Eu acabei de comprar The Platinum Collection of Deep Purple! Excelente seleção de músicas também, eu estou muito feliz com ele.!!!

Obrigado pelo seu tempo, continue assim!!!

Saúde!!
Phil Thow

Invercargill (de acordo com os Rolling Stones: O Olho-do-cú do Mundo!!!) (Invercargill! não eu!!)

 

Olá Phil,

Em primeiro lugar eu não acho que você precise ser tão rude com os Stones - ou talvez eu tenha lido aquilo errado - vocês Kiwis falam pra valer, não... De qualquer forma, nós estamos todos esperando retornar à Nova Zelândia - nós nos divertimos muito aí durante a turnê do 'Bananas'...e se o DP não for desta vez você pode ter um ou dois shows do Gillan como prêmio de consolação.
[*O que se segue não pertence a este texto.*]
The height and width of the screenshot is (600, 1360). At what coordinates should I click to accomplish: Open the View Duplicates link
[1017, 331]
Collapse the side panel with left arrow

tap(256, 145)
Sobre o Black Sabbath/Born Again, eu não tenho idéia se isso foi uma boa decisão naquela época porque eu estava cego de bêbado - deitado em uma mesa no The Bear, em Woodstock - quando eu aceitei fazer isso. Eu entendo como os fãs do Sabbath devem ter se sentido, mas refletindo, foi uma boa gravação e preencheu a lacuna para todos nós.

A propósito, nós acabamos de regravar uma versão Black Purple de 'Trashed' com Tony Iommi (guitarra), Ian Paice (bateria) e Roger Glover (baixo) para o 'Gillan's Inn' - interessante, hein? Eu achei que não.